Last updated at: (Beijing Time) Thursday, October 10, 2002
Two Americans Win Nobel Economics Prize
Two Americans won the 2002 Nobel Memorial Prize in Economic Sciences on Wednesday for pioneering the use of psychological and experimental economics in decision-making.
Two Americans won the 2002 Nobel Memorial Prize in Economic Sciences on Wednesday for pioneering the use of psychological and experimental economics in decision-making.
Daniel Kahneman, 68, who holds Israeli and US citizenship, and Vernon L. Smith, 75, of George Mason University in the United States will share the 10 million kronor (one million US dollars) prize.
Kahneman born in Tel Aviv and based at Princeton University, was lauded for having "integrated insights from psychological research into economic science", and Smith for having "established laboratory experiments as a tool in empirical economic analysis, according to the Royal Swedish Academy of Sciences.
Smith laid the foundation for the field of experimental economics, demonstrating the importance of alternative institutions.

• DIRECTIONS:
A. In one to three sentences, explain why the economics prize article says Kahneman and Smith received the award.
B. Write what follows in the Nobel economics prize article, picking up after its last sentence.

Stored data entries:
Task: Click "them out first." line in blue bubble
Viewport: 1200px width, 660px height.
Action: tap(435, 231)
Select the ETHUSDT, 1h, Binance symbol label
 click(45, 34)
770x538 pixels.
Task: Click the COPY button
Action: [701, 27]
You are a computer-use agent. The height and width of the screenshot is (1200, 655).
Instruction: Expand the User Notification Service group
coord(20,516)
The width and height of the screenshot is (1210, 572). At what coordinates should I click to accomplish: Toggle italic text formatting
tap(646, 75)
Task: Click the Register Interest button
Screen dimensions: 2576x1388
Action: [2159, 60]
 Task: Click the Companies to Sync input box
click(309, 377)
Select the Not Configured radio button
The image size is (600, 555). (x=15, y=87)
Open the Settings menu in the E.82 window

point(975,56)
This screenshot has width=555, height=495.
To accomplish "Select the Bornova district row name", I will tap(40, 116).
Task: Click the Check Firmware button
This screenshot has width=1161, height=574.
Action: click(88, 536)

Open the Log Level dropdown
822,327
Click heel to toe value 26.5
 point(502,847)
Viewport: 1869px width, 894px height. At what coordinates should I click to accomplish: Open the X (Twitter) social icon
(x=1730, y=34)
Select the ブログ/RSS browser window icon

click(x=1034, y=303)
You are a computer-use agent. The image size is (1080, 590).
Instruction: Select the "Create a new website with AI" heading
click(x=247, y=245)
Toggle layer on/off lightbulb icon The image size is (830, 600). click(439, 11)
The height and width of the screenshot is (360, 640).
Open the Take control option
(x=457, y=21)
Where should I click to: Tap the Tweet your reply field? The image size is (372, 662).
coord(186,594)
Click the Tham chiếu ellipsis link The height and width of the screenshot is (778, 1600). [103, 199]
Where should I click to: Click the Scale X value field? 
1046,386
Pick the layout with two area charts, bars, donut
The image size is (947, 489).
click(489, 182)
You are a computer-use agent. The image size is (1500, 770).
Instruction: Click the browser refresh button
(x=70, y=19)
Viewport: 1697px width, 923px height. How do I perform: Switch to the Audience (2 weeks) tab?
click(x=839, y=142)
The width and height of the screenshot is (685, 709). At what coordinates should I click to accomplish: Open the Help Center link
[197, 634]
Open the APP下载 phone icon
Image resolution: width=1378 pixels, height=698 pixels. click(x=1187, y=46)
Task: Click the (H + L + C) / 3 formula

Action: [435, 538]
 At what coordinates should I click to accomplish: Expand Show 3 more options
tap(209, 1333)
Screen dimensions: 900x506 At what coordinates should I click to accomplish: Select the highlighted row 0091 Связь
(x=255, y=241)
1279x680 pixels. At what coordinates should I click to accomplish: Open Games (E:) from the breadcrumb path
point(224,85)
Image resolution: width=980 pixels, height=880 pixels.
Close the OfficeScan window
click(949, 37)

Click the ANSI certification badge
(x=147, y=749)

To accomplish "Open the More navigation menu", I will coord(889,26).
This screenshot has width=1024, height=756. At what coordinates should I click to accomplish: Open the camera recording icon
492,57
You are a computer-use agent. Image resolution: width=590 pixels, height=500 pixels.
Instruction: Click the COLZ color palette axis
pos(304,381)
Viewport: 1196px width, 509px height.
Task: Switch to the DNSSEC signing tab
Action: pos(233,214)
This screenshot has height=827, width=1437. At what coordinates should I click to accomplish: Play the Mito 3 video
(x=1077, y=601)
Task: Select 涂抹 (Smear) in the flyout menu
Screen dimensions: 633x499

• ANSWERS PER TASK:
A. They won for pioneering the use of psychological and experimental economics in decision-making. The Royal Swedish Academy of Sciences credited Kahneman with integrating insights from psychological research into economic science. It credited Smith with establishing laboratory experiments as a tool in empirical economic analysis.

B.
The academy singled out Smith's use of "wind-tunnel tests," where trials of new, alternative market designs are carried out in the laboratory before being implemented. That could be useful, for example, in deciding on deregulating electricity markets and the privatization of public monopolies, the academy said in its citation.
Wednesday's announcement of the economics prize was the second Nobel of the day after the chemistry award, which went to American John B. Fenn, Koichi Tanaka of Japan and Kurt Wuethrich of Switzerland for inventing techniques used to identify and analyze proteins that have revolutionized the search for new medicines.